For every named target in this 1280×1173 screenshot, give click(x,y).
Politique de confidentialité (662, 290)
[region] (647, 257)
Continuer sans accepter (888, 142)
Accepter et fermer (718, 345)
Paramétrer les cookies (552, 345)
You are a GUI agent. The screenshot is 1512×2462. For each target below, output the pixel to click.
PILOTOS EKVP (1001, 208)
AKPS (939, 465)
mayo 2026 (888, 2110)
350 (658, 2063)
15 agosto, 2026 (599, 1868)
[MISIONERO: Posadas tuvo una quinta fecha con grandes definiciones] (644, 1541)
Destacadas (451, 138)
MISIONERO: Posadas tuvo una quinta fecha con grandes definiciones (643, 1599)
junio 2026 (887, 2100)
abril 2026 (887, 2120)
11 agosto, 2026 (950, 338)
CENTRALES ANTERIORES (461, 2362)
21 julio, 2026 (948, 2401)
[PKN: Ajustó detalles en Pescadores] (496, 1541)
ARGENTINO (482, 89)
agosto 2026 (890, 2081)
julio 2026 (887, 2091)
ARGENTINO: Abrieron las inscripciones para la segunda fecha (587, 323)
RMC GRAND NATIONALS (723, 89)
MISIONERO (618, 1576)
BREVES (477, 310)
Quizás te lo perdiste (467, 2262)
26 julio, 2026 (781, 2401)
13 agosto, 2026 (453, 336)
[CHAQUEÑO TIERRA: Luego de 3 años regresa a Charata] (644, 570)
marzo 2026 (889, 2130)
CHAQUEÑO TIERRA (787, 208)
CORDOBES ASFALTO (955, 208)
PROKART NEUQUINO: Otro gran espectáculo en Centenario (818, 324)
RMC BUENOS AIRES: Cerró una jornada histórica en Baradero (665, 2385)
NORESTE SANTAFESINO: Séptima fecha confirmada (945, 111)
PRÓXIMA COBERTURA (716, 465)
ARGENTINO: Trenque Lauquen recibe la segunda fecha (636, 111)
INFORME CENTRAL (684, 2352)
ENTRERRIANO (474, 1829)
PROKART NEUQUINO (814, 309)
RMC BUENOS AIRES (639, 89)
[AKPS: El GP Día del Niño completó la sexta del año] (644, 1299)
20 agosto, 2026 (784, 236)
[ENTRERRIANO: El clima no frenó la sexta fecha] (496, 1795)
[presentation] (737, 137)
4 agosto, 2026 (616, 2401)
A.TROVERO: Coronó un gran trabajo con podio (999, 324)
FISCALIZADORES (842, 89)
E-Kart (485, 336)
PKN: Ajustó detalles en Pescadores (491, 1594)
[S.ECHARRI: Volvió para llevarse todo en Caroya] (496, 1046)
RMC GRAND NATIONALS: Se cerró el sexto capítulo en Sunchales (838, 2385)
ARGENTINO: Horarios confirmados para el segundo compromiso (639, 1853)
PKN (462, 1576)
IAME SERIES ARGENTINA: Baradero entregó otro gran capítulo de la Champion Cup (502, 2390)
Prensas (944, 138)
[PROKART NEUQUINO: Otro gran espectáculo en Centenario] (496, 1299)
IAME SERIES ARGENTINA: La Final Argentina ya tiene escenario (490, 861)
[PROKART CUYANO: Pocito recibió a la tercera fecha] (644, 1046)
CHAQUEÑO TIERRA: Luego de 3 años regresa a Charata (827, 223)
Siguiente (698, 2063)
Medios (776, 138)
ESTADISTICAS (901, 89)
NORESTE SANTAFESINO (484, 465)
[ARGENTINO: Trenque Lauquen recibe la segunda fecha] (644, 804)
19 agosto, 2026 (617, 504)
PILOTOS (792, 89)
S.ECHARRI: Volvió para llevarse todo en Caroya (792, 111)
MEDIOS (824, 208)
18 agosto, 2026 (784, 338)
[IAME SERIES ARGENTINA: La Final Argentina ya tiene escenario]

> _Activity_: Using only the entries above, output the line with "Quizás te lo perdiste (467, 2262)", the line with "RMC GRAND NATIONALS: Se", and all lines between them, exactly as they stand.

> _Output for this exercise_:
Quizás te lo perdiste (467, 2262)
26 julio, 2026 (781, 2401)
13 agosto, 2026 (453, 336)
[CHAQUEÑO TIERRA: Luego de 3 años regresa a Charata] (644, 570)
marzo 2026 (889, 2130)
CHAQUEÑO TIERRA (787, 208)
CORDOBES ASFALTO (955, 208)
PROKART NEUQUINO: Otro gran espectáculo en Centenario (818, 324)
RMC BUENOS AIRES: Cerró una jornada histórica en Baradero (665, 2385)
NORESTE SANTAFESINO: Séptima fecha confirmada (945, 111)
PRÓXIMA COBERTURA (716, 465)
ARGENTINO: Trenque Lauquen recibe la segunda fecha (636, 111)
INFORME CENTRAL (684, 2352)
ENTRERRIANO (474, 1829)
PROKART NEUQUINO (814, 309)
RMC BUENOS AIRES (639, 89)
[AKPS: El GP Día del Niño completó la sexta del año] (644, 1299)
20 agosto, 2026 (784, 236)
[ENTRERRIANO: El clima no frenó la sexta fecha] (496, 1795)
[presentation] (737, 137)
4 agosto, 2026 (616, 2401)
A.TROVERO: Coronó un gran trabajo con podio (999, 324)
FISCALIZADORES (842, 89)
E-Kart (485, 336)
PKN: Ajustó detalles en Pescadores (491, 1594)
[S.ECHARRI: Volvió para llevarse todo en Caroya] (496, 1046)
RMC GRAND NATIONALS: Se cerró el sexto capítulo en Sunchales (838, 2385)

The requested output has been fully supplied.